[Stored records]
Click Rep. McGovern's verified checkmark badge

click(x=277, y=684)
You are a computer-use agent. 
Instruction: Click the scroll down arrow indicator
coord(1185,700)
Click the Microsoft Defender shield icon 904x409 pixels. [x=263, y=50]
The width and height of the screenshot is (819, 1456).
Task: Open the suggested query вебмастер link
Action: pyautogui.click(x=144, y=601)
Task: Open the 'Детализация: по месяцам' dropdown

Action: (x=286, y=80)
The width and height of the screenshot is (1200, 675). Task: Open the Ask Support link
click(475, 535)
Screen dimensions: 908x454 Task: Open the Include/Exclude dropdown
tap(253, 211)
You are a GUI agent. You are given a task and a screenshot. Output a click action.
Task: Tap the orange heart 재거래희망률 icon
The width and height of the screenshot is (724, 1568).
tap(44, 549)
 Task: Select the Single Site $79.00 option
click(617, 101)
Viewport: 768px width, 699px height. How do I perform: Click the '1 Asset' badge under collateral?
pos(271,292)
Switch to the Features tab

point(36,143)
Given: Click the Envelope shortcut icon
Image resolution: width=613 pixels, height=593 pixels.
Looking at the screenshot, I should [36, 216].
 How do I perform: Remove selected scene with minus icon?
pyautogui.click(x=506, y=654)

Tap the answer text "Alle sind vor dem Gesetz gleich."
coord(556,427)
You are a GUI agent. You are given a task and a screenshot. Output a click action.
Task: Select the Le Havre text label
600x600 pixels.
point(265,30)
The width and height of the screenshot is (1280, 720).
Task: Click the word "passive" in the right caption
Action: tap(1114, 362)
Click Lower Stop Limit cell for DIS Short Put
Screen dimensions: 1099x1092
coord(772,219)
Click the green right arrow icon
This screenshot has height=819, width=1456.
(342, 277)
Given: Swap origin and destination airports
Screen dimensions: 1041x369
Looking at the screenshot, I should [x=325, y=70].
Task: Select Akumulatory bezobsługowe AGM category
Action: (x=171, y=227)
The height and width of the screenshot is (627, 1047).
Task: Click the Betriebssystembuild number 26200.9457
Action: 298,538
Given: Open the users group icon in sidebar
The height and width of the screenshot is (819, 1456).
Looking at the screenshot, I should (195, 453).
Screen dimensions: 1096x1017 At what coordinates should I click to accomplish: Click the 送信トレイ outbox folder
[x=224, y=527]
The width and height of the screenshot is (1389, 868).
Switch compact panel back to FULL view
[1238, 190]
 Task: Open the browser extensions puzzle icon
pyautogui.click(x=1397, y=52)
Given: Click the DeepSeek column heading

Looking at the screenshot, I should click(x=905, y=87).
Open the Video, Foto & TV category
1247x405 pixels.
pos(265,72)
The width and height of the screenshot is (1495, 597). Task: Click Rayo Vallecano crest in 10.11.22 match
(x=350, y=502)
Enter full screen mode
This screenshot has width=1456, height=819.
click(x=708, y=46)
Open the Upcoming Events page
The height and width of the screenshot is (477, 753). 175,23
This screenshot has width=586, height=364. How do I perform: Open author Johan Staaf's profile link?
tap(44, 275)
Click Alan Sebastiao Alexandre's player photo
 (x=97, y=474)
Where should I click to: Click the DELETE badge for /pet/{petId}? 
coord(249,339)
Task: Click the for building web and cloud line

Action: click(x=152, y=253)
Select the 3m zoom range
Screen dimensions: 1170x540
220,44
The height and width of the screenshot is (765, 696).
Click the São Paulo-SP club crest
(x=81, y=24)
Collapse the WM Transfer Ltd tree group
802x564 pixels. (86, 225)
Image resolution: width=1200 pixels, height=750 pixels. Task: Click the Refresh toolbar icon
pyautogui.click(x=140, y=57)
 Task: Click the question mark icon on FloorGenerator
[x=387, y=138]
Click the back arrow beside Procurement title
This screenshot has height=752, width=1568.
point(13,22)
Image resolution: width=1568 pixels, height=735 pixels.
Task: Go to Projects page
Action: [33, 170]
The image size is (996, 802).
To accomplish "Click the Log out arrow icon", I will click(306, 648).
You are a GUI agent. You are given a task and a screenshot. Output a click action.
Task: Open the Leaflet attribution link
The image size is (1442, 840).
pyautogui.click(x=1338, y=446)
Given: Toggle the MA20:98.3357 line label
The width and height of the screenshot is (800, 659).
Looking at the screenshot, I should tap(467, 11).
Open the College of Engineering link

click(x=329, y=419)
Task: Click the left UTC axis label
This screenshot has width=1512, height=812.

◆ Aim ◆
Output the rows above exactly as they appear, from the line containing "Click Alan Sebastiao Alexandre's player photo" through the last of the rows, including both ends.

◆ Reply ◆
Click Alan Sebastiao Alexandre's player photo
 (x=97, y=474)
Where should I click to: Click the DELETE badge for /pet/{petId}? 
coord(249,339)
Task: Click the for building web and cloud line

Action: click(x=152, y=253)
Select the 3m zoom range
Screen dimensions: 1170x540
220,44
The height and width of the screenshot is (765, 696).
Click the São Paulo-SP club crest
(x=81, y=24)
Collapse the WM Transfer Ltd tree group
802x564 pixels. (86, 225)
Image resolution: width=1200 pixels, height=750 pixels. Task: Click the Refresh toolbar icon
pyautogui.click(x=140, y=57)
 Task: Click the question mark icon on FloorGenerator
[x=387, y=138]
Click the back arrow beside Procurement title
This screenshot has height=752, width=1568.
point(13,22)
Image resolution: width=1568 pixels, height=735 pixels.
Task: Go to Projects page
Action: [33, 170]
The image size is (996, 802).
To accomplish "Click the Log out arrow icon", I will click(306, 648).
You are a GUI agent. You are given a task and a screenshot. Output a click action.
Task: Open the Leaflet attribution link
The image size is (1442, 840).
pyautogui.click(x=1338, y=446)
Given: Toggle the MA20:98.3357 line label
The width and height of the screenshot is (800, 659).
Looking at the screenshot, I should tap(467, 11).
Open the College of Engineering link

click(x=329, y=419)
Task: Click the left UTC axis label
This screenshot has width=1512, height=812.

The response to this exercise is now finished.